Although he was given extraordinary powers to restore order, Mussolini initially governed constitutionally. He headed a coalition government in 1923 that included Liberals, Nationalists, and Catholics, as well as Fascists. But after the violence of the 1924 elections and the murder of the Socialist Party deputy Giacomo Matteotti in 1924, Mussolini moved to suspend constitutional government. He proceeded in stages to establish a dictatorship by forbidding the parliament to initiate legislation; by making himself responsible to the king alone; by ordering parliament to authorize him to issue decrees having the force of law; by establishing absolute censorship of the press; and, in 1926, by suppressing all opposition parties.

In 1928 Mussolini took further measures to transform the nation into a Fascist state. The Grand Council of the Fascist Party, under Mussolini’s control, was given power to select candidates for the Chamber of Deputies, and it was to be consulted on all important business of the government, especially the choice of an heir to the throne and successor to Mussolini.
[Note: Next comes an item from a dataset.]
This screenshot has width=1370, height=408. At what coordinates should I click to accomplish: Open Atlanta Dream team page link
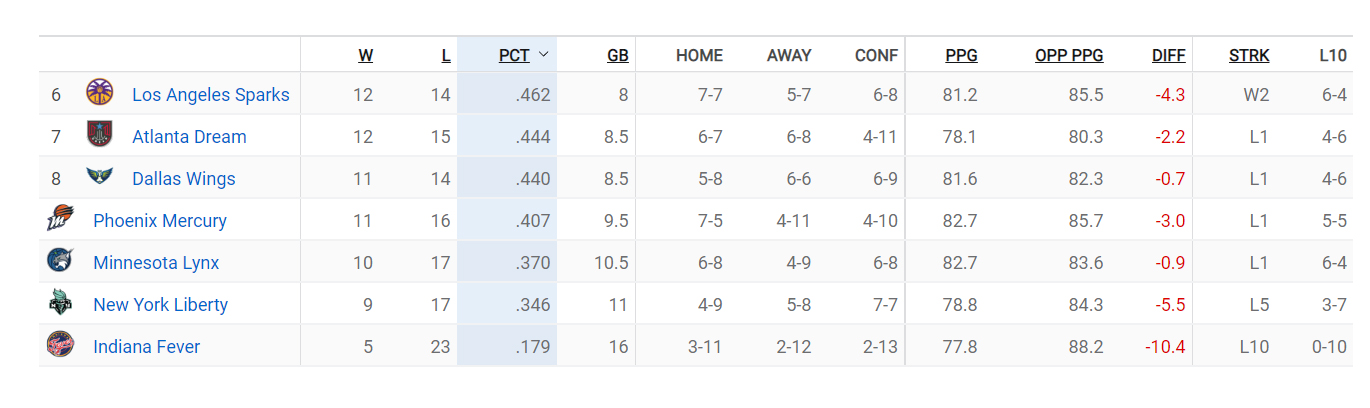tap(189, 137)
Mussolini scored one of his greatest diplomatic triumphs in 1929, when he concluded the Lateran Treaty between Italy and the Roman Catholic Church. The treaty recognized the Vatican City as an independent sovereign state and compensated the papacy for its loss of territory. In return the pope recognized the kingdom of Italy. In 1934 Italy’s economic life was reorganized with the formation of 22 corporations, or guilds, representing workers and employers in all phases of the economy. Each corporation included Fascist Party members on its governing council and had Mussolini as its president. These councils were organized into a National Council.

E6 a
Economic Measures

During the world economic depression that began in 1929, the Fascist government increasingly intervened to prevent the collapse of a number of industries. The construction of new factories or the expansion of old ones without governmental consent was prohibited. The government reorganized the iron and steel industries, expanded hydroelectric plants, and embarked on other public works projects. The military was also expanded and strengthened. Near the end of 1933, Mussolini announced that the Italian Chamber of Deputies would be called upon to legislate itself out of existence and to transfer its functions to the National Council of Corporations. This step was finally taken in 1939. The Chamber of Deputies was replaced by a Chamber of Fasci and Corporations, composed of some 800 appointive members of the National Council of Corporations. In their respective industries the corporations were entrusted with regulating prices and wages, planning economic policies, and discharging other economic functions.